= PROBLEM DESCRIPTION =
For the string "Labyrinth", search the entries below and copy every line where it appears.

= EXTRACTED DATA =
[Start of Attachment]

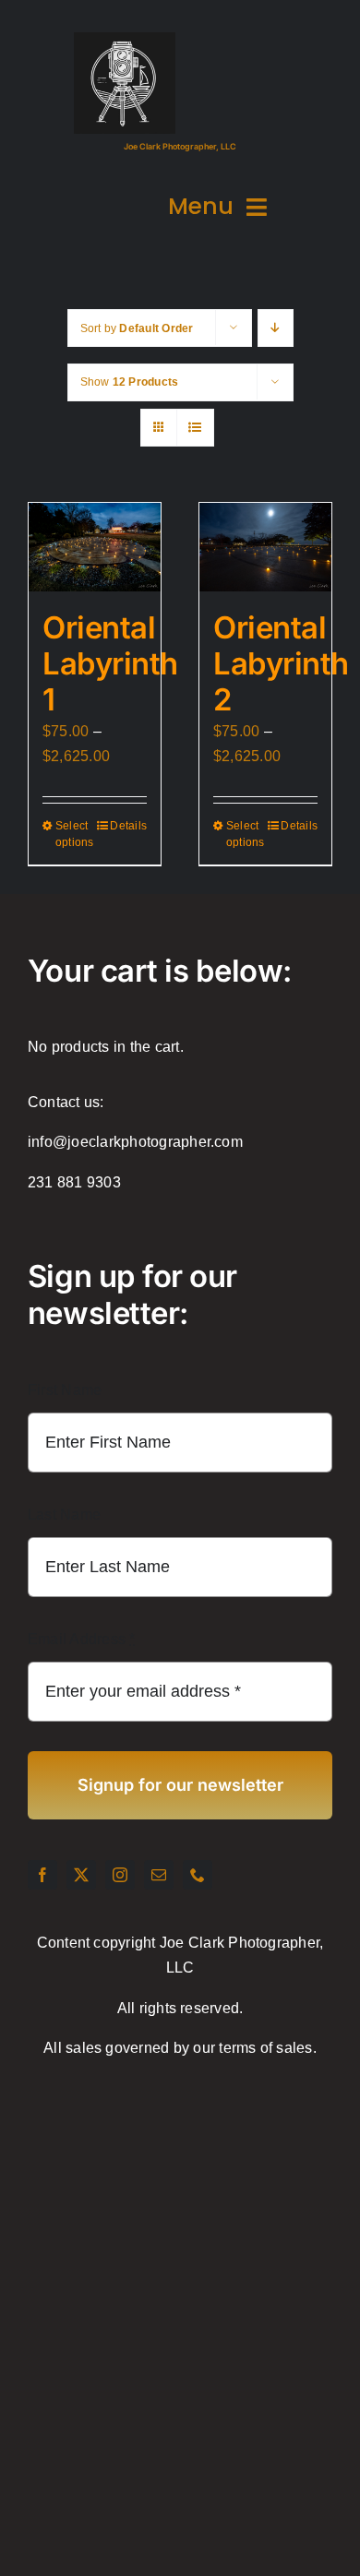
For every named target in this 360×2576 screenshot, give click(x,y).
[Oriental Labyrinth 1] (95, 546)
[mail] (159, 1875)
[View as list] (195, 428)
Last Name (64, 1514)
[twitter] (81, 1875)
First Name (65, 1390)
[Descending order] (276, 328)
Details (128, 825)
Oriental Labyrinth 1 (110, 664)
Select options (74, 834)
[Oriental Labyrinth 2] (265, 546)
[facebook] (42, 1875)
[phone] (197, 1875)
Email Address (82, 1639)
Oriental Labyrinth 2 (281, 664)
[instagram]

[End of Attachment]

= SOLUTION TO THE EXERCISE =
[Oriental Labyrinth 1] (95, 546)
Oriental Labyrinth 1 (110, 664)
[Oriental Labyrinth 2] (265, 546)
Oriental Labyrinth 2 (281, 664)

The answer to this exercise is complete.